Uit deze 18 plots worden willekeurig 8 plots gekozen waarin het veldonderzoek wordt uitgevoerd. Voor deze acht percelen toont de fotografische studie 10 zieke bomen met een fout van plus of min 5,3 bomen..
Aan de andere kant laat de veldstudie voor diezelfde acht plots 12,4 zieke bomen zien met een fout van plus minus 6,3 bomen.
Het vraagt:
Er wordt een grafiek gemaakt van het aantal bomen per fotografische telling versus veldtelling voor de acht loten die voor beide onderzoeken zijn geselecteerd..
Er wordt een trendlijn aangebracht en de helling bepaald. In dit geval wordt verkregen dat de evenredigheidscoëfficiënt 1,23 is.
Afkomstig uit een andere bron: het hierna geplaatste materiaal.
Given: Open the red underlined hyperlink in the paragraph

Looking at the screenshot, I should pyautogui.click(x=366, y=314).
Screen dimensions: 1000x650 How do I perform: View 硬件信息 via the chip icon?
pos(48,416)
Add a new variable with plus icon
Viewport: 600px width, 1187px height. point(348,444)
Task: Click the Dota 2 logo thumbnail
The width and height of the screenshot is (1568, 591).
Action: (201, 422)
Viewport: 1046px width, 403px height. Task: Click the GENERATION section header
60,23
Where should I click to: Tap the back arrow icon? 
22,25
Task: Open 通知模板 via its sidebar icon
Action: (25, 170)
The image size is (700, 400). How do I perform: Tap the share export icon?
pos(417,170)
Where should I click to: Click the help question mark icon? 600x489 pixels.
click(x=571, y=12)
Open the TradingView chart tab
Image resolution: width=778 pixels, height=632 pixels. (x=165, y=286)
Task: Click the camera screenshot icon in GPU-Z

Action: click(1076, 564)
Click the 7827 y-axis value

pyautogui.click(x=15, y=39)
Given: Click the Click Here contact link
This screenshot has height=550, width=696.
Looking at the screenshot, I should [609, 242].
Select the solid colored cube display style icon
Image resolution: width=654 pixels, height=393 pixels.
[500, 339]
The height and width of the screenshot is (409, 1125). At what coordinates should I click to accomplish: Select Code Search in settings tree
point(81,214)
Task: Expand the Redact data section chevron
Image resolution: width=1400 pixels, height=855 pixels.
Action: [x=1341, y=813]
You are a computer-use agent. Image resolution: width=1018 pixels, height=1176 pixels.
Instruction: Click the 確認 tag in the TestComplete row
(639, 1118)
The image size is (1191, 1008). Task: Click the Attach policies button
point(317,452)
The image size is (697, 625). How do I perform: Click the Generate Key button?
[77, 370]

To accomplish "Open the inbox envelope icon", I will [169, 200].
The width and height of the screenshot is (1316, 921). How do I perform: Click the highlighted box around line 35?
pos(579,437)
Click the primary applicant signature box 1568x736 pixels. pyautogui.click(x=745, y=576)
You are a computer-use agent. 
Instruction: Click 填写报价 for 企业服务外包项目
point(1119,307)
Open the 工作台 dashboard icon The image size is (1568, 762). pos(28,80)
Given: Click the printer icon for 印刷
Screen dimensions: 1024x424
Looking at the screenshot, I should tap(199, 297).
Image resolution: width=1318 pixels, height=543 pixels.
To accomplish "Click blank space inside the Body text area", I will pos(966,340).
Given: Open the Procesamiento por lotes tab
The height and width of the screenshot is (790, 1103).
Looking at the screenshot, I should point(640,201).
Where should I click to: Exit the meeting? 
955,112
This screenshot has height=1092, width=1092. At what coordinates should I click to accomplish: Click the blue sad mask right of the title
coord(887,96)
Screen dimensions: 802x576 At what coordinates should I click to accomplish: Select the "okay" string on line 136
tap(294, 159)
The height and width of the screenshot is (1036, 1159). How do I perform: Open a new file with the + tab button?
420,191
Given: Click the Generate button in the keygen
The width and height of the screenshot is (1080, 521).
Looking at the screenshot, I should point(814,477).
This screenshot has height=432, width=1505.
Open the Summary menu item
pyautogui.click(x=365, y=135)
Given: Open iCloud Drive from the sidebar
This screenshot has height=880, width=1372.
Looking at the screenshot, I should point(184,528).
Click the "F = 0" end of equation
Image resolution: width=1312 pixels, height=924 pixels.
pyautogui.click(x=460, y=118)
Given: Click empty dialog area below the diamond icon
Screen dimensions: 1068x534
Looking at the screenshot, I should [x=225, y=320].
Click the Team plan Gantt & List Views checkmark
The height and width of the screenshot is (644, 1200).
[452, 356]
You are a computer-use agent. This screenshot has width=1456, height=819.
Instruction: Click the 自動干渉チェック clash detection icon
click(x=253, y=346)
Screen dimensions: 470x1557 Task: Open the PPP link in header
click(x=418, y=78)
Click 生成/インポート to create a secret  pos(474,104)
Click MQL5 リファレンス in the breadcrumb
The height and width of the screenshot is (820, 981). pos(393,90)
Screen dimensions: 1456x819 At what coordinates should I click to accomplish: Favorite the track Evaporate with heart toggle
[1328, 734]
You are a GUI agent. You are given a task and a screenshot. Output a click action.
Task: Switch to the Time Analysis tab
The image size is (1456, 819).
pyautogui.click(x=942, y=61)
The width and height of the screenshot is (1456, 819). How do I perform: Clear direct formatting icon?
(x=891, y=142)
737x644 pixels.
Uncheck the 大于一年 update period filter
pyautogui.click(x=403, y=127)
Dat wil zeggen, als X het aantal per fotografische telling is, wordt geschat dat de veldtelling Y = 1,23 X is.
Het aantal zieke bomen volgens het aantal foto's in de 18 geselecteerde percelen is:
18 x 8,5 = 153
Maar aangezien het hele bos was verdeeld in 100 percelen van hetzelfde gebied, is het aantal zieke bomen geschat door de fotografische methode: (100/18) x 153 = 850.
De correctiefactor verkregen uit de vergelijking tussen veld- en fotografisch onderzoek wordt nu toegepast:
Geschat werkelijk aantal zieke bomen in het bos = 1,23 x 850 = 1046.
Niemand heeft nog op dit artikel gereageerd.